- Origin: New York and New Jersey
- Genres: Electronic pop
- Years active: 1998–present
- Labels: Big Sleep Records, American Laundromat, Kabukikore Records
- Members: David Nagler; Thom Soriano;
- Website: www.novasocial.com

= Nova Social =

Nova Social is an electronic pop duo from New York and New Jersey.
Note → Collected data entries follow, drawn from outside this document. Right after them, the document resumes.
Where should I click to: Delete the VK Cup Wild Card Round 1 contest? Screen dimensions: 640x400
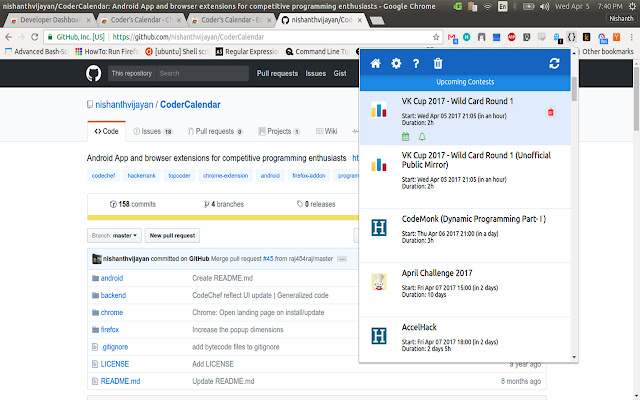[550, 112]
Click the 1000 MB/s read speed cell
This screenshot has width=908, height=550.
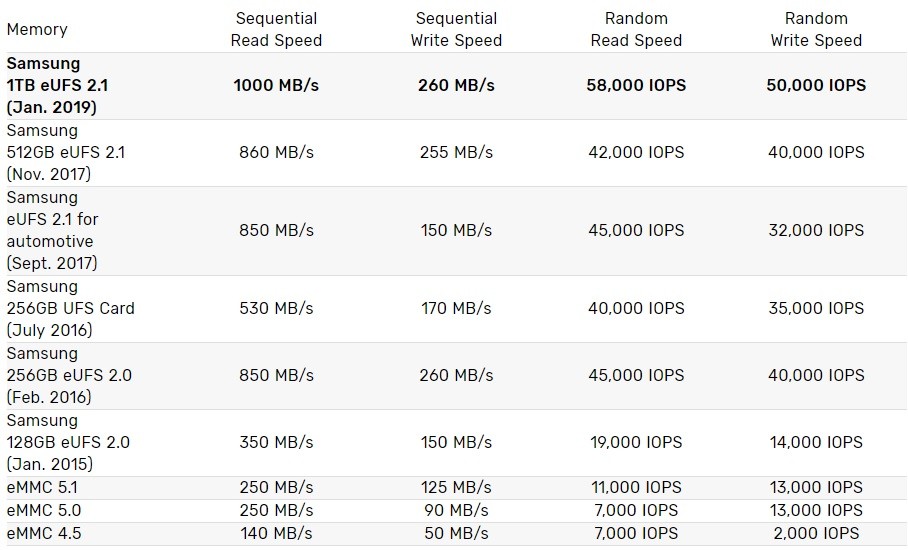coord(276,85)
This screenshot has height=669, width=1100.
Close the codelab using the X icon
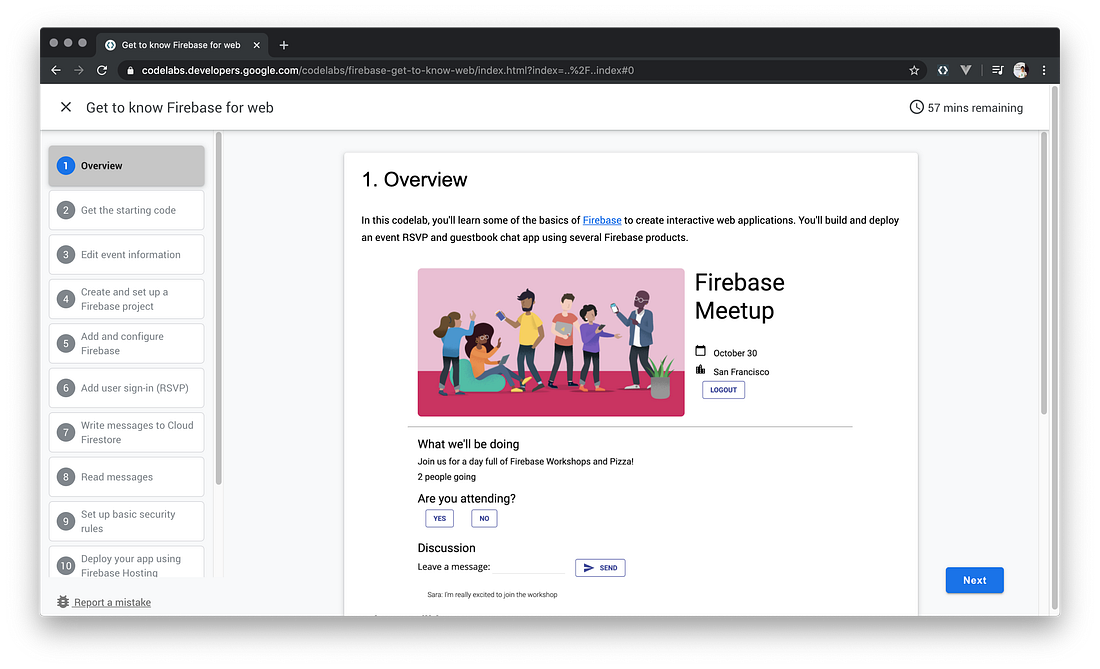pyautogui.click(x=66, y=106)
They have released two EPs and two full-length albums, and also recorded the theme song to Cartoon Network's Calling Cat-22. Band member David Nagler has arranged and produced tracks for Chicago singer/songwriter Chris Mills, provided choral arrangements for The Mekons' Jon Langford and the Burlington Welsh Male Chorus, and plays guitar and piano in John Wesley Harding & The English UK. Band member Thom Soriano has recorded electronic compositions and remixed tracks for artists (including They Might Be Giants and Dan Bryk) as The Kendal Mintcake.

==Band members==
- David Nagler - vocals, instruments, programming
- Thom Soriano - instruments, programming, sampling

==Discography==
- Nova Social (EP) (Big Sleep Records, 2009)
- Other Words From Tomorrow's Dictionary (Big Sleep Records, 2007)
- High School Reunion (compilation) (American Laundromat Records, 2005)
- There Is No Hidden Meaning (compilation) (Kabukikore Records, 2004)
- The Jefferson Fracture (Big Sleep Records, 2002)
- Don't Settle for Walking (EP as Stretch) (Big Sleep Records, 1998)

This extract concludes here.